Aim of the task> Take the data that follows and return it exactly.

Records for the task>

_____

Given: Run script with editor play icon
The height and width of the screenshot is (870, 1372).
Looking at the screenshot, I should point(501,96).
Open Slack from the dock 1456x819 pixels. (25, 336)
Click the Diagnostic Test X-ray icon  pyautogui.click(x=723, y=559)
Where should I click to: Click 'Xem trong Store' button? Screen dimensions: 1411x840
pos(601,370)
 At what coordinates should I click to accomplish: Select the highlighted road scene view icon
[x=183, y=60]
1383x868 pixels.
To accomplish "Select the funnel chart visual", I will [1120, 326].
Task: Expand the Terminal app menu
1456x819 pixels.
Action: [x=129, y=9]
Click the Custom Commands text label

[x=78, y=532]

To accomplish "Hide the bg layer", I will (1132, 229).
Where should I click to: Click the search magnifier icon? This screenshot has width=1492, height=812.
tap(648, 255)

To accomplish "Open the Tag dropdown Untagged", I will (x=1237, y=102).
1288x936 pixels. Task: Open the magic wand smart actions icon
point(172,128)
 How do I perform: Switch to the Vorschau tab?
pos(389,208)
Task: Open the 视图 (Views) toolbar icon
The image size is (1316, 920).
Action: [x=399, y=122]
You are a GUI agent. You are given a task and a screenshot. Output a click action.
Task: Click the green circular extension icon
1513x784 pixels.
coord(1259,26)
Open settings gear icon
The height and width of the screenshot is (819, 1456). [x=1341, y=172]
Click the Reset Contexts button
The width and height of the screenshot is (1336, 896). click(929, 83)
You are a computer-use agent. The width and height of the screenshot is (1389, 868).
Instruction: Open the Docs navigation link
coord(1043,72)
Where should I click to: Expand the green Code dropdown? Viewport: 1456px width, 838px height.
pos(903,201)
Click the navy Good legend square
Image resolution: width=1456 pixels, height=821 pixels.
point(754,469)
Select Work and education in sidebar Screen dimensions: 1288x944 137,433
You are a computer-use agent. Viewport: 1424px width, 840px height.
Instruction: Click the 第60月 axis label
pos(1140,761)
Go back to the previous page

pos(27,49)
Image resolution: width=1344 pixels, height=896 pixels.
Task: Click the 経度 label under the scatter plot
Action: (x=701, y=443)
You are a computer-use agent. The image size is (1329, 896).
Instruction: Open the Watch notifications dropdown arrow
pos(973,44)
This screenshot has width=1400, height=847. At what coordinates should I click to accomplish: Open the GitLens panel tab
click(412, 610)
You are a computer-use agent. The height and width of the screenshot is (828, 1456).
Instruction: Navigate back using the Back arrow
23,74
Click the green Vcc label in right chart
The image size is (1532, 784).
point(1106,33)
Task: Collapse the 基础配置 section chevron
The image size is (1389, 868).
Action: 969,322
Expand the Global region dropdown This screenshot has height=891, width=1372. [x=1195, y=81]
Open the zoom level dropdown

_____

Exercise answer>
Given: Run script with editor play icon
The height and width of the screenshot is (870, 1372).
Looking at the screenshot, I should point(501,96).
Open Slack from the dock 1456x819 pixels. (25, 336)
Click the Diagnostic Test X-ray icon  pyautogui.click(x=723, y=559)
Where should I click to: Click 'Xem trong Store' button? Screen dimensions: 1411x840
pos(601,370)
 At what coordinates should I click to accomplish: Select the highlighted road scene view icon
[x=183, y=60]
1383x868 pixels.
To accomplish "Select the funnel chart visual", I will [1120, 326].
Task: Expand the Terminal app menu
1456x819 pixels.
Action: [x=129, y=9]
Click the Custom Commands text label

[x=78, y=532]

To accomplish "Hide the bg layer", I will (1132, 229).
Where should I click to: Click the search magnifier icon? This screenshot has width=1492, height=812.
tap(648, 255)

To accomplish "Open the Tag dropdown Untagged", I will (x=1237, y=102).
1288x936 pixels. Task: Open the magic wand smart actions icon
point(172,128)
 How do I perform: Switch to the Vorschau tab?
pos(389,208)
Task: Open the 视图 (Views) toolbar icon
The image size is (1316, 920).
Action: [x=399, y=122]
You are a GUI agent. You are given a task and a screenshot. Output a click action.
Task: Click the green circular extension icon
1513x784 pixels.
coord(1259,26)
Open settings gear icon
The height and width of the screenshot is (819, 1456). [x=1341, y=172]
Click the Reset Contexts button
The width and height of the screenshot is (1336, 896). click(929, 83)
You are a computer-use agent. The width and height of the screenshot is (1389, 868).
Instruction: Open the Docs navigation link
coord(1043,72)
Where should I click to: Expand the green Code dropdown? Viewport: 1456px width, 838px height.
pos(903,201)
Click the navy Good legend square
Image resolution: width=1456 pixels, height=821 pixels.
point(754,469)
Select Work and education in sidebar Screen dimensions: 1288x944 137,433
You are a computer-use agent. Viewport: 1424px width, 840px height.
Instruction: Click the 第60月 axis label
pos(1140,761)
Go back to the previous page

pos(27,49)
Image resolution: width=1344 pixels, height=896 pixels.
Task: Click the 経度 label under the scatter plot
Action: (x=701, y=443)
You are a computer-use agent. The image size is (1329, 896).
Instruction: Open the Watch notifications dropdown arrow
pos(973,44)
This screenshot has width=1400, height=847. At what coordinates should I click to accomplish: Open the GitLens panel tab
click(412, 610)
You are a computer-use agent. The height and width of the screenshot is (828, 1456).
Instruction: Navigate back using the Back arrow
23,74
Click the green Vcc label in right chart
The image size is (1532, 784).
point(1106,33)
Task: Collapse the 基础配置 section chevron
The image size is (1389, 868).
Action: 969,322
Expand the Global region dropdown This screenshot has height=891, width=1372. [x=1195, y=81]
Open the zoom level dropdown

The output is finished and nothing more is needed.